F. Schimacher, that "smaller is beautiful" and that the
citizenry should lower its expectations of government.
If it weren't for
"a total incapability of collaborating with anyone, even the
best of friends," they might instead be quoting Leopold Kohr.
Schumacher
invited Kohr, his old friend and fellow philosopher, to pool
their "independently developed but similar" ideas in a book,
Kohr said last week on his way to spend a weekend with friends
at Bohemian Grove.
Kohr declined,
and the rest is history. Schumacher's little book, "Small
is Beautiful: Economics as if People Mattered," because the
bible and its author guru of the small growth movement. Kohr has
remained in relative obscurity, though he says his own thoughts
on smallness date back 40 years and Schumacher's only 15.
Kohr, now 67 and
hard of hearing, despite the hearing aid he holds out like a
microphone, does not seem to mind the turn of events. In fact,
now that he is retiring from the academic world (in Aberystwyth,
Wales, where he has taught at the University of Wales for three
years), he hopes some of Schumacher's glory will reflect upon
him.
"I hope the
requests for lectures will increase with the increasing miseries
of bigness," Kohr said, smiling at the prospects.
(Kohr has two
speaking engagements this week in the Bay Area, but both are
private.
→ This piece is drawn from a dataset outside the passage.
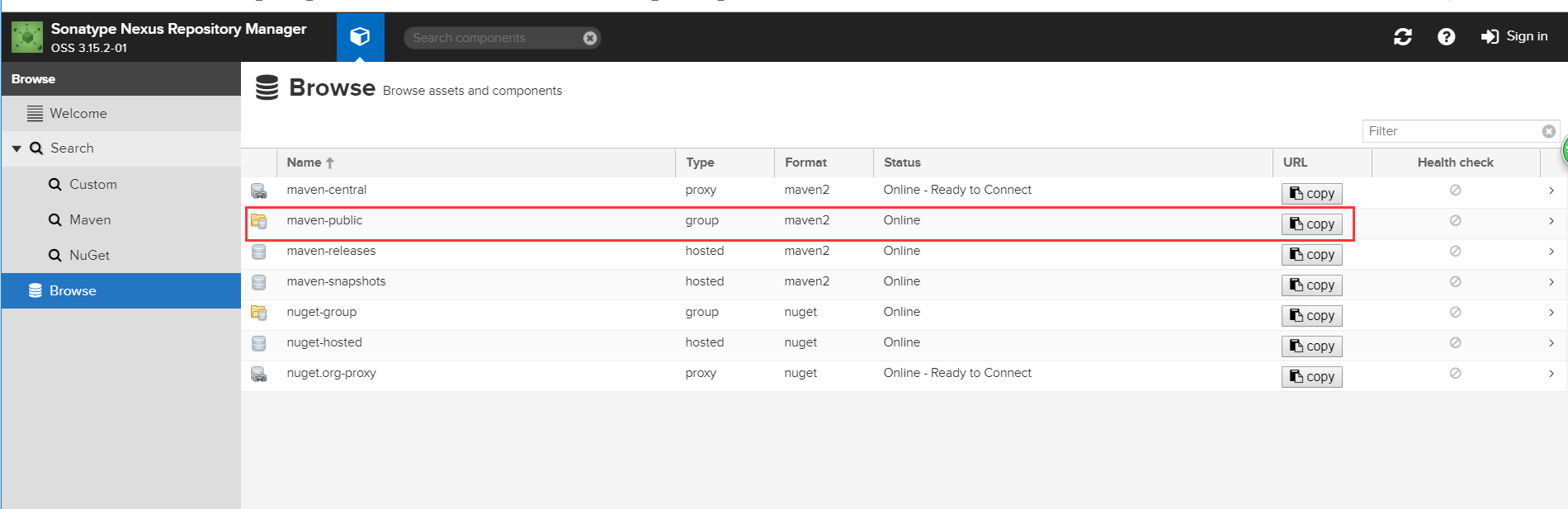1568x509 pixels.
Task: Focus the Filter input field
Action: (x=1452, y=131)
The reason, a friend said, is that Kohr is unpublished
in the U.S., and if the public were to hear him and become
interested in pursuing his ideas, they would only be frustrated
in their attempts to buy his books.)
It is no accident
that Kor's work which he started as a newspaper correspondent
during the Spanish Civil War and later continued in Puerto Rico
for 30 years as a teacher, is winding up in Wales. The
separatist movement in that country to establish a Welsh
parliament epitomizes what Kohr has been preaching for years:
"That salvation
lies not in international handholding" but in small,
self-contained states that can look after themselves. "To live
in separation is infinitely simpler than in trying to maintain a
union."
Kohr said,
Bigness has "an impoverishing effect," and the big nations such
as the U.S., France, Italy and Great Britain "are floundering .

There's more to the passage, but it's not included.